◆ AUFGABE ◆
Gib den Text über die Brände in Griechenland vollständig und unverändert wieder.

Griechenland Brände als Anlass für rechte Hetze gegen Migranten
Vielerorts in Griechenland wüten weiterhin Feuer. Im Land kursieren Gerüchte, dass Migranten Schuld an den Bränden seien. Beweise dafür gibt es nicht. Doch rechte Gruppen hetzen gegen Geflüchtete.
Das Video ist menschenverachtend. Aufgenommen wurde es von einem Pick-Up-Fahrer im Nordosten Griechenlands, nahe der türkischen Grenze. Dort, wo die Wälder seit fast einer Woche in Flammen stehen. Er geht um sein Fahrzeug herum. Hinten an dem Auto hängt ein länglicher grauer Anhänger mit Tür.
"25 Stück hab ich hier in meinem Anhänger", sagt er, als ob es sich um Vieh handle. Als sich die Tür öffnet, fällt der Blick auf zwei der festgehaltenen Migranten. Einer blickt verängstigt nach draußen. "Die werden uns alle verbrennen!", ruft der Urheber des Videos. Der ganze Berg sei voll. Dann ruft er dazu auf, sich zu organisieren und alle Migranten zusammenzutreiben.

◆ ERFASSTE DATEN ◆

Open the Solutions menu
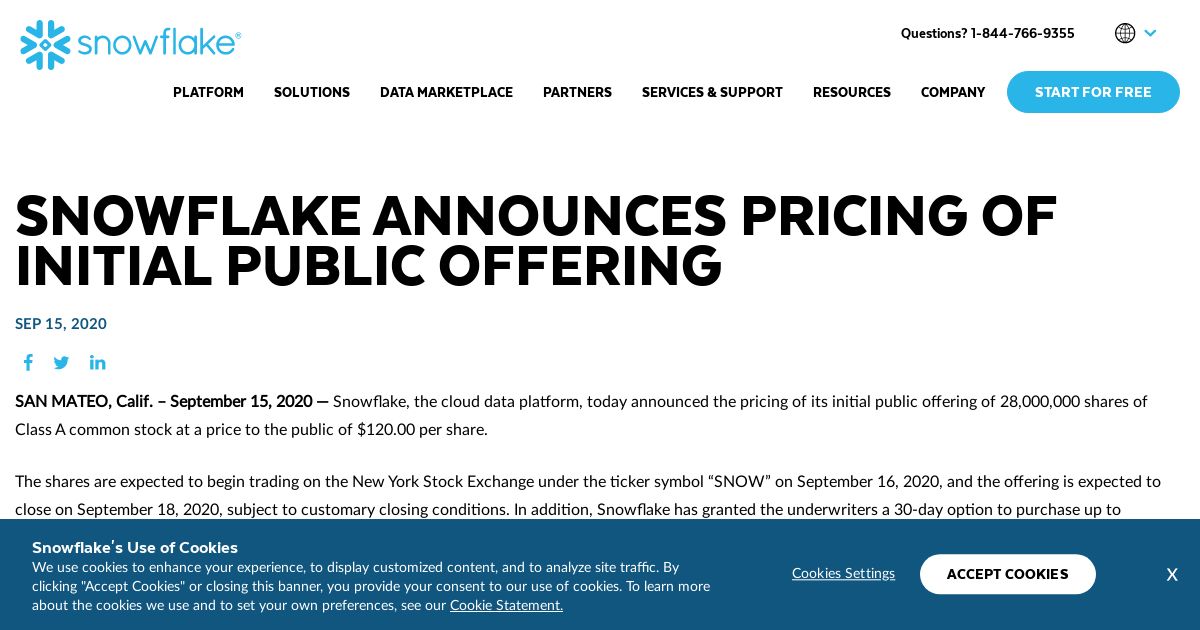The width and height of the screenshot is (1200, 630). tap(312, 92)
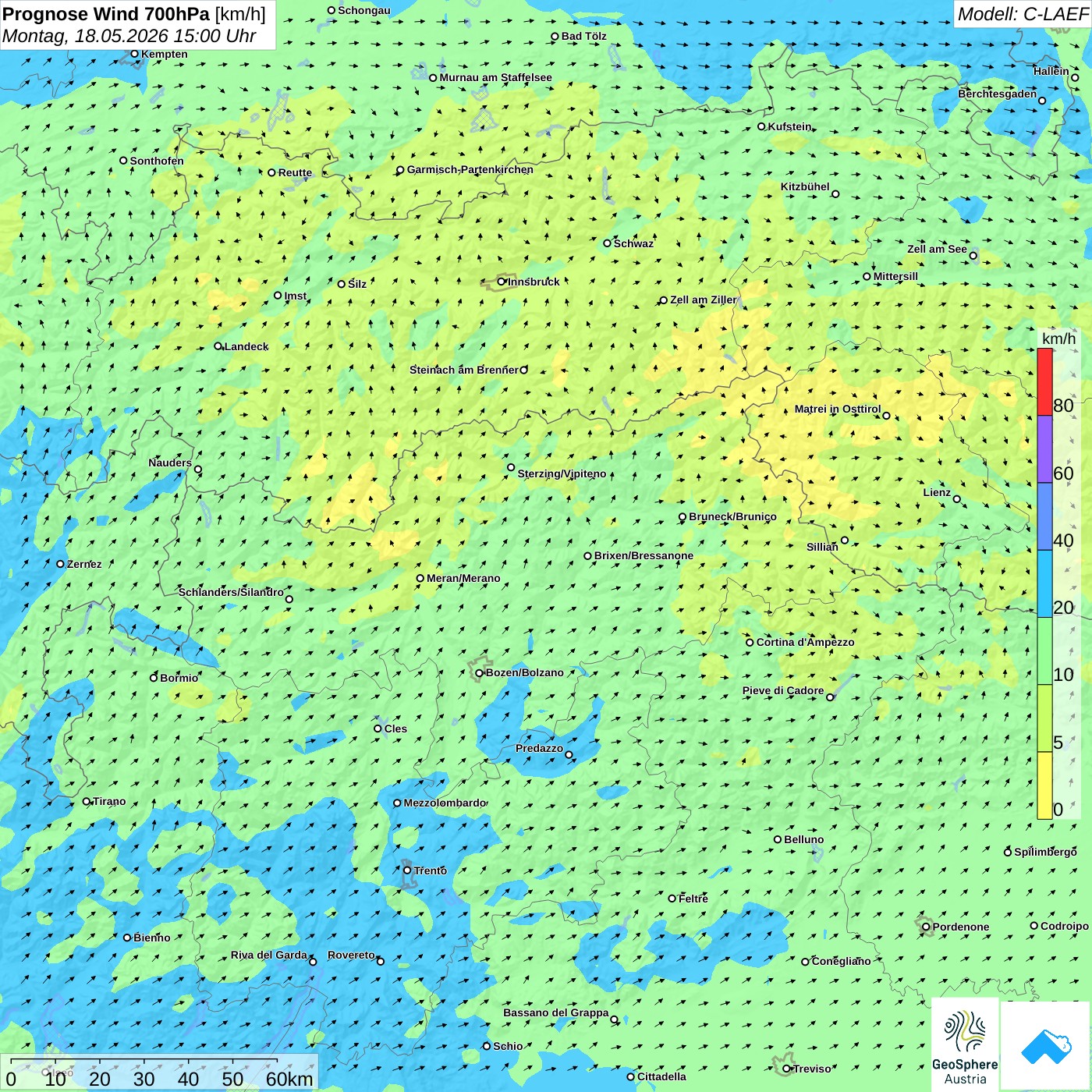The width and height of the screenshot is (1092, 1092).
Task: Click the GeoSphere Austria logo
Action: point(965,1044)
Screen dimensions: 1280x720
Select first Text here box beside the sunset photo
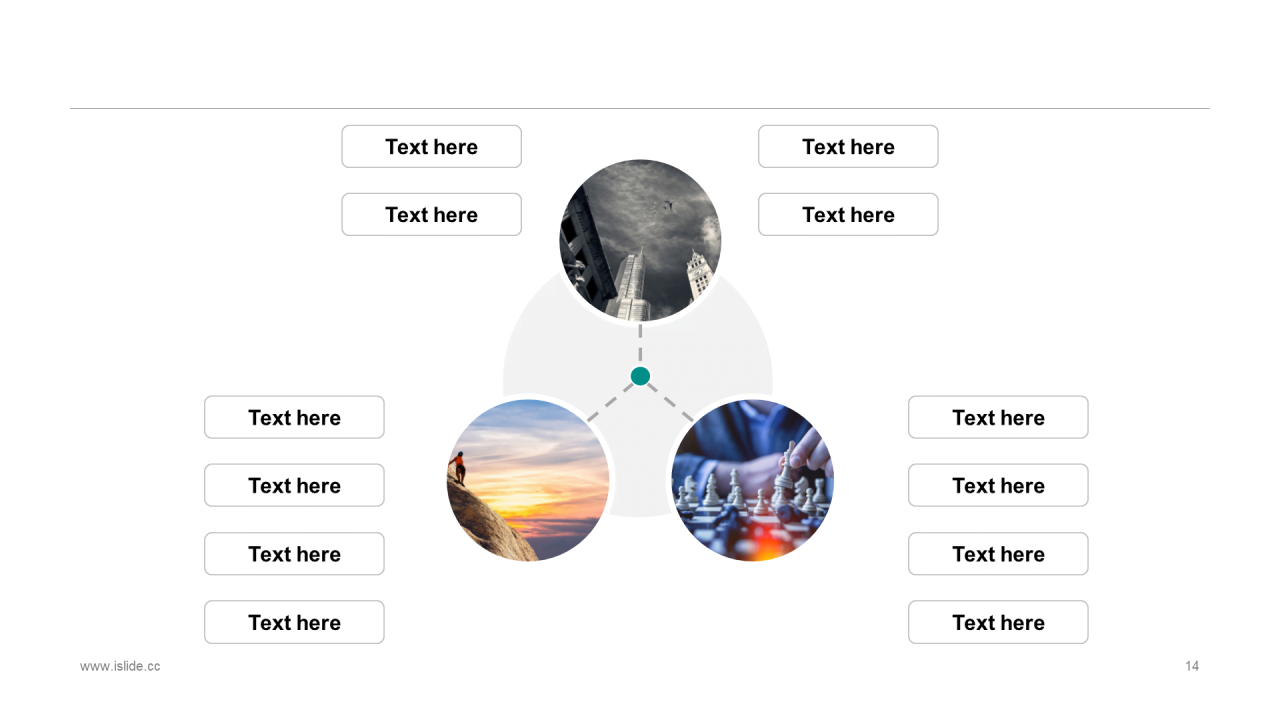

◆ LÖSUNG ◆
Griechenland Brände als Anlass für rechte Hetze gegen Migranten
Vielerorts in Griechenland wüten weiterhin Feuer. Im Land kursieren Gerüchte, dass Migranten Schuld an den Bränden seien. Beweise dafür gibt es nicht. Doch rechte Gruppen hetzen gegen Geflüchtete.
Das Video ist menschenverachtend. Aufgenommen wurde es von einem Pick-Up-Fahrer im Nordosten Griechenlands, nahe der türkischen Grenze. Dort, wo die Wälder seit fast einer Woche in Flammen stehen. Er geht um sein Fahrzeug herum. Hinten an dem Auto hängt ein länglicher grauer Anhänger mit Tür.
"25 Stück hab ich hier in meinem Anhänger", sagt er, als ob es sich um Vieh handle. Als sich die Tür öffnet, fällt der Blick auf zwei der festgehaltenen Migranten. Einer blickt verängstigt nach draußen. "Die werden uns alle verbrennen!", ruft der Urheber des Videos. Der ganze Berg sei voll. Dann ruft er dazu auf, sich zu organisieren und alle Migranten zusammenzutreiben.